## What you have to do
The answer is the full listing restated exactly, without any pictures.

::::::::::

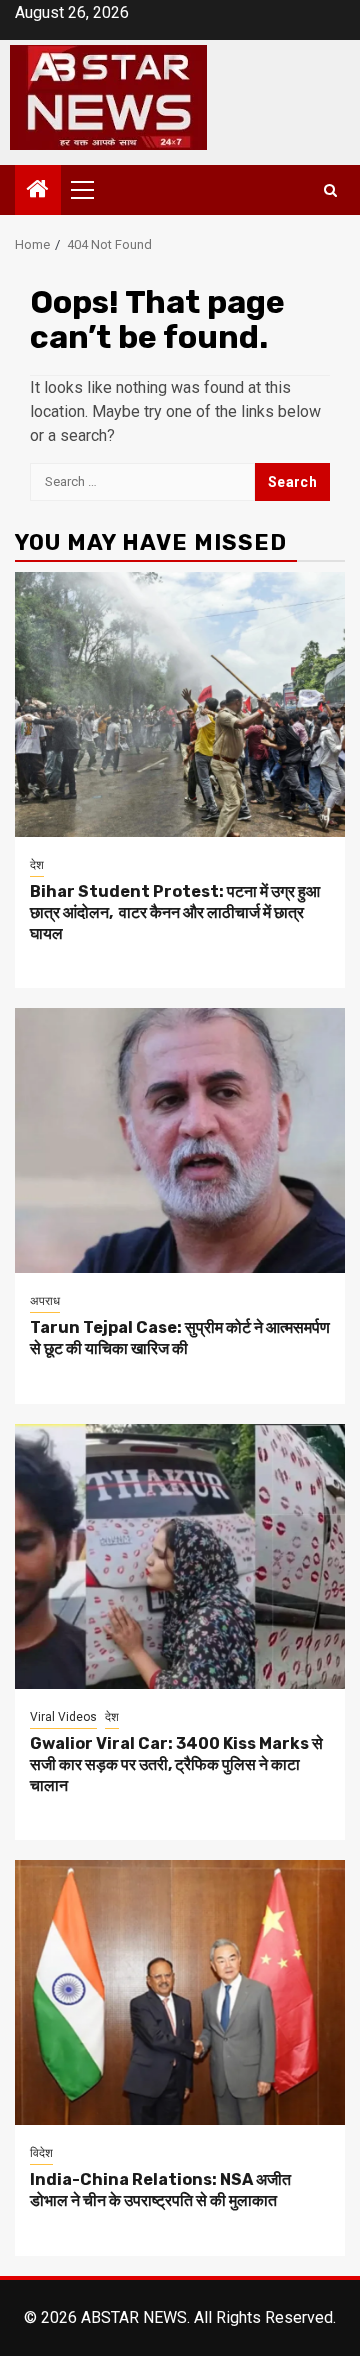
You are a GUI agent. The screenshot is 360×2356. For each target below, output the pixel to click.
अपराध (45, 1301)
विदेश (41, 2153)
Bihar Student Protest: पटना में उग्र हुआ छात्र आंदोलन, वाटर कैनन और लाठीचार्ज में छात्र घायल (175, 912)
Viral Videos (63, 1717)
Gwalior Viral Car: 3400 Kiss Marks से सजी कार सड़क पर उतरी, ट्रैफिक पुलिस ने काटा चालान (176, 1764)
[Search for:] (142, 482)
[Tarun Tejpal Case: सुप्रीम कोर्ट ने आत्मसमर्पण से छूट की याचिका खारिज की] (180, 1140)
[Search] (330, 190)
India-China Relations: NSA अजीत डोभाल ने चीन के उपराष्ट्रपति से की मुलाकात (160, 2190)
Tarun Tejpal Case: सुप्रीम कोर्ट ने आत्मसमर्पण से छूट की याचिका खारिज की (180, 1338)
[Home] (38, 191)
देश (37, 865)
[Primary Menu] (91, 190)
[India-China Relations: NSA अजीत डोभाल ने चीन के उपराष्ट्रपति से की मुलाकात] (180, 1992)
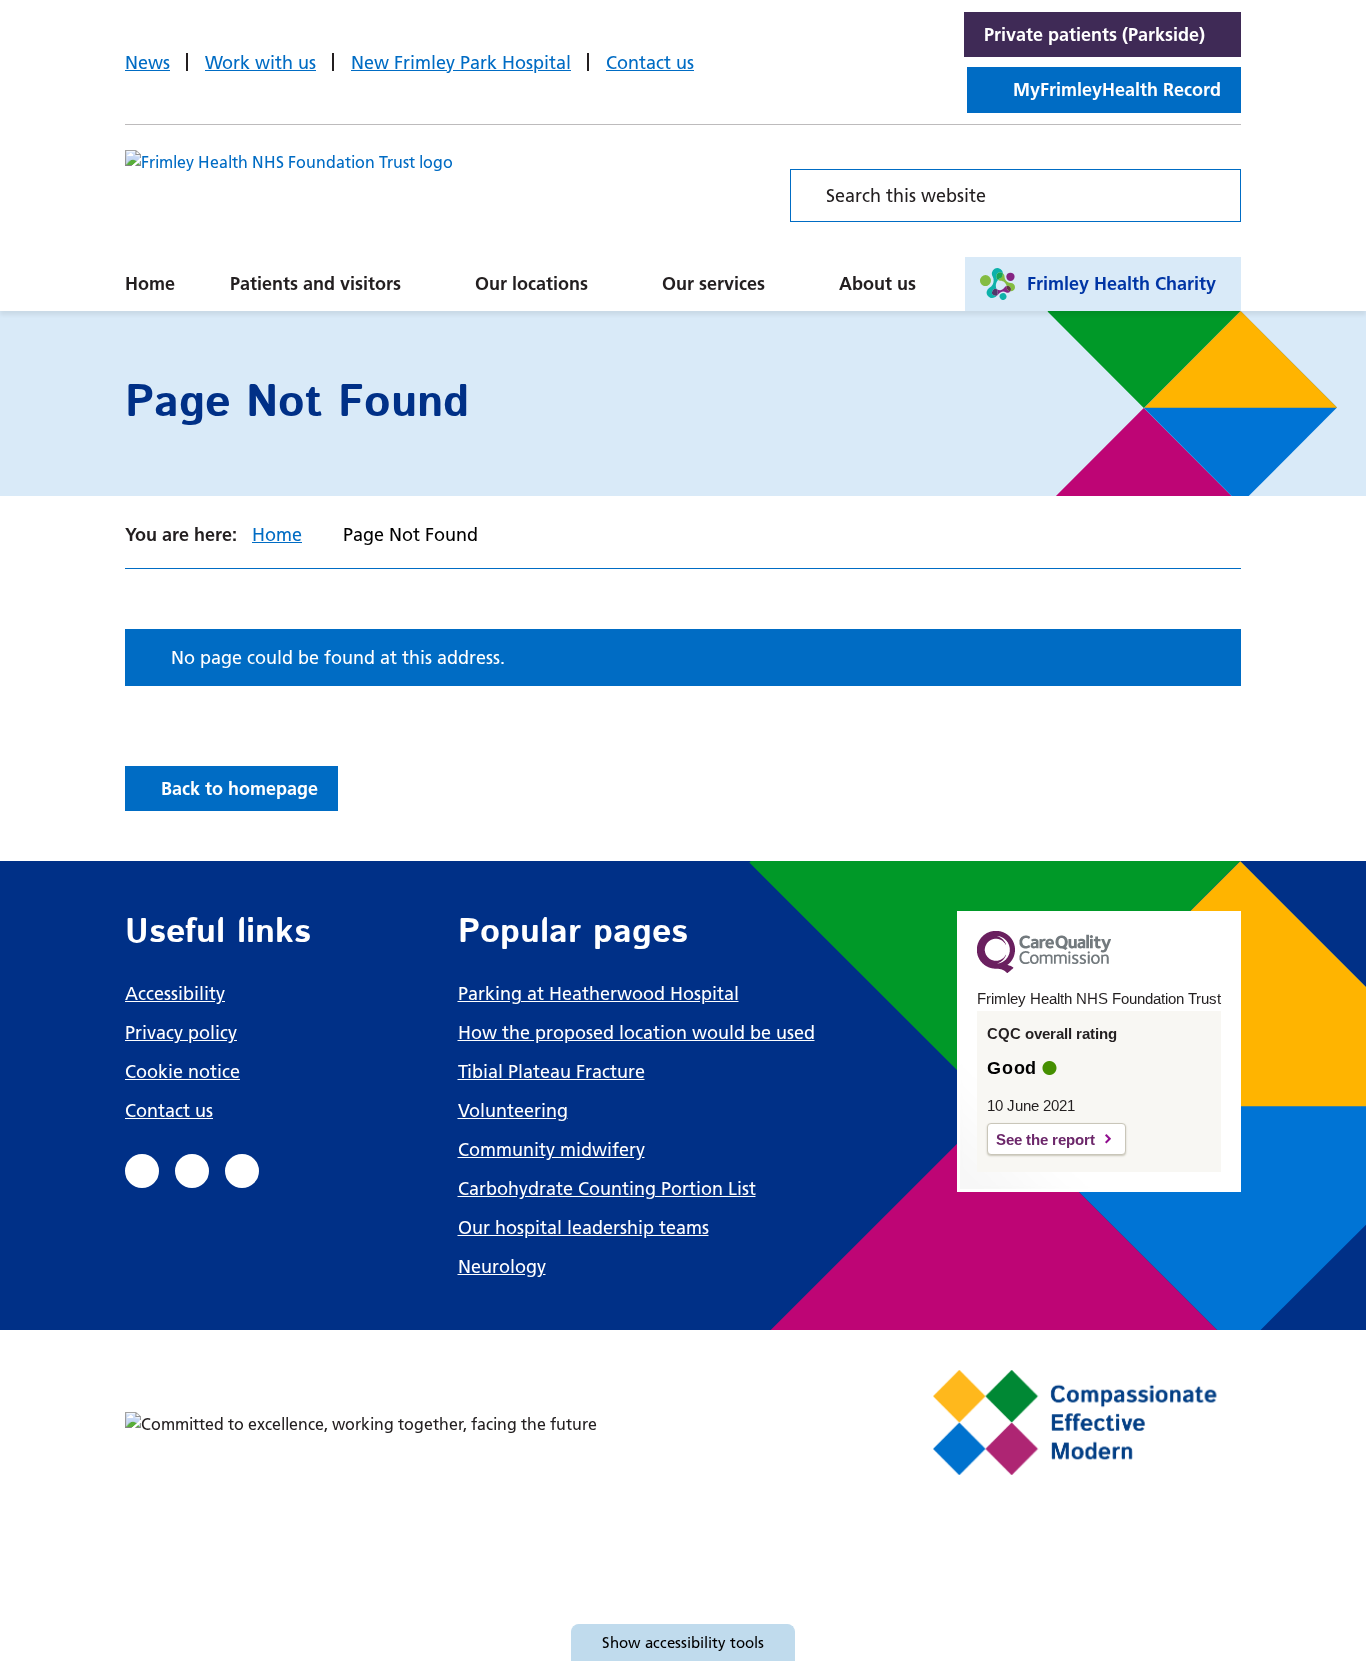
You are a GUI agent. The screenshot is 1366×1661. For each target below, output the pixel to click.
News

::::::::::

## Solution below
You are a GUI agent. The screenshot is 360×2356. For each target below, output the pixel to click.
अपराध (45, 1301)
विदेश (41, 2153)
Bihar Student Protest: पटना में उग्र हुआ छात्र आंदोलन, वाटर कैनन और लाठीचार्ज में छात्र घायल (175, 912)
Viral Videos (63, 1717)
Gwalior Viral Car: 3400 Kiss Marks से सजी कार सड़क पर उतरी, ट्रैफिक पुलिस ने काटा चालान (176, 1764)
[Search for:] (142, 482)
[Tarun Tejpal Case: सुप्रीम कोर्ट ने आत्मसमर्पण से छूट की याचिका खारिज की] (180, 1140)
[Search] (330, 190)
India-China Relations: NSA अजीत डोभाल ने चीन के उपराष्ट्रपति से की मुलाकात (160, 2190)
Tarun Tejpal Case: सुप्रीम कोर्ट ने आत्मसमर्पण से छूट की याचिका खारिज की (180, 1338)
[Home] (38, 191)
देश (37, 865)
[Primary Menu] (91, 190)
[India-China Relations: NSA अजीत डोभाल ने चीन के उपराष्ट्रपति से की मुलाकात] (180, 1992)
You are a GUI agent. The screenshot is 1366×1661. For each target below, output the pixel to click.
News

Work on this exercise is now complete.